Quella appena trascorsa è stata una settimana speciale. Con un’amica e una bicicletta, ho attraversato mezza Italia, da Milano a Roma, lungo la Via Francigena, una trama di strade minori percorse nei secoli dai pellegrini che si recavano alla tomba di Pietro. Sono tante le considerazioni che questo viaggio mi ha ispirato. Ma ce n’è una che voglio condividere con voi. Riguarda l’accoglienza. Appena lasciata Pavia alle nostre spalle il sabato mattina, abbiamo smesso di essere le cicliste del weekend, per divenire pellegrine. Abbiamo iniziato a sentirci tali perché hanno iniziato a riconoscerci così. Eravamo come il vento fresco che tornava a soffiare dopo oltre un anno. Le prime pellegrine a ripercorrere quella via. Un buon auspicio, l’annuncio di una nuova stagione.

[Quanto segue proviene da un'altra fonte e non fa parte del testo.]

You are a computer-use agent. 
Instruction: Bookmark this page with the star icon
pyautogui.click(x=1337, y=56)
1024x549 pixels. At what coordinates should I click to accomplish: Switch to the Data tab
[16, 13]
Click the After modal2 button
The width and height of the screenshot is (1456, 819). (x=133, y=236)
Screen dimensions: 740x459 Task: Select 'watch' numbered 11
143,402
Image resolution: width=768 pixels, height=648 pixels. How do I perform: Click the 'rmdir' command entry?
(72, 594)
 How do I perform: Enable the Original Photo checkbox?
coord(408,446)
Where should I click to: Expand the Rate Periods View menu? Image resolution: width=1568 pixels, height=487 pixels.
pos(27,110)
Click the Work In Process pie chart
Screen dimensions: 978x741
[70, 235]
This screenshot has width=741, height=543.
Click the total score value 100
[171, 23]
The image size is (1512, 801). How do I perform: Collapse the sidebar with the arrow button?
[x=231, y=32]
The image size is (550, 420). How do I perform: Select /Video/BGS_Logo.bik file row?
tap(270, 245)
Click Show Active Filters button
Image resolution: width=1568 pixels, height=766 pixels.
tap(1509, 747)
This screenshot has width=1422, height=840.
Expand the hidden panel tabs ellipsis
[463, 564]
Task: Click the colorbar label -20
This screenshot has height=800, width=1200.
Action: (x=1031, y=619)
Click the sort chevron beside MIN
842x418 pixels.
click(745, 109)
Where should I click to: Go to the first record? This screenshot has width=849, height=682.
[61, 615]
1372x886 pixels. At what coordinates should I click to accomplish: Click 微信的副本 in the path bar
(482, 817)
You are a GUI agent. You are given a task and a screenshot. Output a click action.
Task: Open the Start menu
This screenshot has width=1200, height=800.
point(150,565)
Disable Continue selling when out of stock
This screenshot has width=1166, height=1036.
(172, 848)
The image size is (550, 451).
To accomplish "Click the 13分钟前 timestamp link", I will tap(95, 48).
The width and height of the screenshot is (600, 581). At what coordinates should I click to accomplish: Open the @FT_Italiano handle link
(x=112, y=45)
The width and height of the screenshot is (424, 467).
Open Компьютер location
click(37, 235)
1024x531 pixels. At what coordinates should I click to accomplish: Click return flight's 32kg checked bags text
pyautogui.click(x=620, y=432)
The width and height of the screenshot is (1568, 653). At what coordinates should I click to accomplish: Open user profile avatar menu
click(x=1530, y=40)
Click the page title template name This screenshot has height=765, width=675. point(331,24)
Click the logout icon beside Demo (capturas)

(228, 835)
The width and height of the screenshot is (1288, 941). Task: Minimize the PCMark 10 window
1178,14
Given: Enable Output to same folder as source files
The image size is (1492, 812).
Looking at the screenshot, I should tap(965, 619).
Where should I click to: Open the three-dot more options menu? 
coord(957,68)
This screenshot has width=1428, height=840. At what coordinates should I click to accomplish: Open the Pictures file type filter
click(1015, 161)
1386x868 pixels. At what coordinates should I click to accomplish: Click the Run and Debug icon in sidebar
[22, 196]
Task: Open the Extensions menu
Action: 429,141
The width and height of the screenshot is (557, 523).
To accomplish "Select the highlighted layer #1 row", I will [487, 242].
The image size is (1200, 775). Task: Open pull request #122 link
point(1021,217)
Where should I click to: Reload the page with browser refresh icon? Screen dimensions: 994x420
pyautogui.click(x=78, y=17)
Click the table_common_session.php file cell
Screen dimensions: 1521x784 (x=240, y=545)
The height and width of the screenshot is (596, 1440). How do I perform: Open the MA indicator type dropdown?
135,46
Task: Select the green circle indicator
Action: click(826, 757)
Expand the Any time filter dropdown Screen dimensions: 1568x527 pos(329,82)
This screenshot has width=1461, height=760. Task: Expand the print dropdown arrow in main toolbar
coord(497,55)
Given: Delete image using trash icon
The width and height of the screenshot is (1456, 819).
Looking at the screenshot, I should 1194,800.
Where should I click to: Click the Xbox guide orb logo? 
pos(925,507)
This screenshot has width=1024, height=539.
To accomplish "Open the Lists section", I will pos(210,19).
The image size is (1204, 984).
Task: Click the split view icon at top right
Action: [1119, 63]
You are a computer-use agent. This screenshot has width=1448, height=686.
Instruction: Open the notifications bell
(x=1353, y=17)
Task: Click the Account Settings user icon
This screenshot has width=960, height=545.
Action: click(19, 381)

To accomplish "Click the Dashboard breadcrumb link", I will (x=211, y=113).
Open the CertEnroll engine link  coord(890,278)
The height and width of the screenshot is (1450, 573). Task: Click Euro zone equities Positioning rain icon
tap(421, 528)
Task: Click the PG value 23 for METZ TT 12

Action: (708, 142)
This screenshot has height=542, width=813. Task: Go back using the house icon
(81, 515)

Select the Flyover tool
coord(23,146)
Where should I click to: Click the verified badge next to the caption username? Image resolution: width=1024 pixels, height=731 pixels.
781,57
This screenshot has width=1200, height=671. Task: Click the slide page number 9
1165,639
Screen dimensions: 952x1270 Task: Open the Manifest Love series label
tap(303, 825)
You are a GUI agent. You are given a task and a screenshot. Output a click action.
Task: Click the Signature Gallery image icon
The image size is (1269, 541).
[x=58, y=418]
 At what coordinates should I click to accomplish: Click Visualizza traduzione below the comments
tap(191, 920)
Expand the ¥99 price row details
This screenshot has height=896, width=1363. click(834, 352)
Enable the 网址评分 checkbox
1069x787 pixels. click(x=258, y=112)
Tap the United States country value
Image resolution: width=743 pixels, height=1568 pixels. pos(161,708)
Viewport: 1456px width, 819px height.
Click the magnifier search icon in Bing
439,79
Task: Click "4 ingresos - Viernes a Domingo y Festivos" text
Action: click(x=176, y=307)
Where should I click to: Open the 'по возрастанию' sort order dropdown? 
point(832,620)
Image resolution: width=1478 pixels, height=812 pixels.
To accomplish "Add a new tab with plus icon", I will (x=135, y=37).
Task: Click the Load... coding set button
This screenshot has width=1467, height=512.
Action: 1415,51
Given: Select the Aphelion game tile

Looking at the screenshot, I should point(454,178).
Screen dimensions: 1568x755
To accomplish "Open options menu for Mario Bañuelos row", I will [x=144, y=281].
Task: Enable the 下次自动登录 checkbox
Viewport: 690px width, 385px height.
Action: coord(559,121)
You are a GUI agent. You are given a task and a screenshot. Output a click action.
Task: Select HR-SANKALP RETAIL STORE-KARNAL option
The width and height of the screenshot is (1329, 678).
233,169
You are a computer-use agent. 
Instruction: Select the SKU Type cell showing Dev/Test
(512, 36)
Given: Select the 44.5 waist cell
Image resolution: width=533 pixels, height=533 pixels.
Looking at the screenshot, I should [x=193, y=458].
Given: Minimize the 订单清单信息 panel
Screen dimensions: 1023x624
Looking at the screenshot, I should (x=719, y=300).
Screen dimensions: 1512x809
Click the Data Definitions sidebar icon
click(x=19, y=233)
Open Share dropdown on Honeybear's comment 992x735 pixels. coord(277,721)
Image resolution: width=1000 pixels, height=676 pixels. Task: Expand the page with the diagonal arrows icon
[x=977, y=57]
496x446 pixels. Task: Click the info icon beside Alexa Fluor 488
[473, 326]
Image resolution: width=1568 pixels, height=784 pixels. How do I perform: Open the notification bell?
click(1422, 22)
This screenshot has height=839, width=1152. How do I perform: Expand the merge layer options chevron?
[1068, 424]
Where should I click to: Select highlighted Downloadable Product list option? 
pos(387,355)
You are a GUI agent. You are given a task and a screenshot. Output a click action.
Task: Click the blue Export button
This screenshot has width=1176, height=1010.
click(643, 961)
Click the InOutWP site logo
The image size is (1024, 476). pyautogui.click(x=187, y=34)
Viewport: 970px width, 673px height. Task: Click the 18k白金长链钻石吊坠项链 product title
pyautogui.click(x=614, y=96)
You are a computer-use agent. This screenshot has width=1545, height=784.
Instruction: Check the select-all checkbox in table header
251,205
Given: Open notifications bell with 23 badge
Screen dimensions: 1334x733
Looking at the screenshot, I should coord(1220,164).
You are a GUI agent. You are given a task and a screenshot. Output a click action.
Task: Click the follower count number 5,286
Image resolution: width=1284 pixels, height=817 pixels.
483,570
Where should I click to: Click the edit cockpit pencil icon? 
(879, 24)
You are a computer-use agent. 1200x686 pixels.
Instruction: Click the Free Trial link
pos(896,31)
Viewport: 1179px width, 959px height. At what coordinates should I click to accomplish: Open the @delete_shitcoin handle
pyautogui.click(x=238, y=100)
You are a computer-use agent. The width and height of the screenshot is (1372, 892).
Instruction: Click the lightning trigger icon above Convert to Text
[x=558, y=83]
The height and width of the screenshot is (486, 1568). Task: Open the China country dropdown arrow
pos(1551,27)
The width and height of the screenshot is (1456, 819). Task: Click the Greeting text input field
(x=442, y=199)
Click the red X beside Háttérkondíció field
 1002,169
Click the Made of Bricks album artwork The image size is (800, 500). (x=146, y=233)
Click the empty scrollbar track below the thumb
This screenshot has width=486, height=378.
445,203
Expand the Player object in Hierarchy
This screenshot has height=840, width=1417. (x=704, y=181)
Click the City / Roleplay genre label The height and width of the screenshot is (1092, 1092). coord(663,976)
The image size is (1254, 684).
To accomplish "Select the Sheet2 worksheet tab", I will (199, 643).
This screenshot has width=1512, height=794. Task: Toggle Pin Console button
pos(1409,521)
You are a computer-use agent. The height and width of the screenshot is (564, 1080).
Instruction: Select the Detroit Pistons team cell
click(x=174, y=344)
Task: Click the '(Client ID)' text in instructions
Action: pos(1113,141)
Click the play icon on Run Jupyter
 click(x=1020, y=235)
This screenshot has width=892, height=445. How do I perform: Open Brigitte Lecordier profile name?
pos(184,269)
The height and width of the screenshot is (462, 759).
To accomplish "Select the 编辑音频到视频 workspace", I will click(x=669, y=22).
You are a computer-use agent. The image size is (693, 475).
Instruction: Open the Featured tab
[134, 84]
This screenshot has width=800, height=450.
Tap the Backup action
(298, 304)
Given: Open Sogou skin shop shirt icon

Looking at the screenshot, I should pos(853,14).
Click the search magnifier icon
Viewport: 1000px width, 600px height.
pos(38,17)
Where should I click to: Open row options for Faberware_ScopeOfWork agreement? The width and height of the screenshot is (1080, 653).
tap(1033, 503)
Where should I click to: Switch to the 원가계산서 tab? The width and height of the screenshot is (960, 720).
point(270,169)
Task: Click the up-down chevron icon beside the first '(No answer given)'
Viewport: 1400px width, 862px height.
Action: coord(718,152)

Abbiamo attraversato 5 regioni e oltre 100 paesi. Ovunque, il calore dell’accoglienza ha preso la forma di pasti caldi, urla di incoraggiamento, soccorso, riparazioni improvvisate, asciugatura di vestiti fradici, bevande calde. Ci hanno chiesto da dove arrivavamo ma non chi fossimo. Non ce n’era bisogno. Ci hanno riconosciute come appartenenti a una tipologia umana degna di rispetto per la fatica e il sudore a cui si sottopone. E fa niente che siamo due donne benestanti, con un lavoro e una famiglia, che si sono messe in viaggio per desiderio di avventura e non per bisogno, e che (quasi) ogni sera potevano contare su una doccia calda e cibo a volontà. Il popolo della Francigena per 8 giorni si è preso cura di noi. L’accoglienza è parte del nostro essere umani. Ma troppo spesso è legata al “riconoscere” l’altro, al riuscire a incasellarlo a colpo d’occhio in una categoria nota e non temibile, degna di rispetto e dunque meritevole di accoglienza.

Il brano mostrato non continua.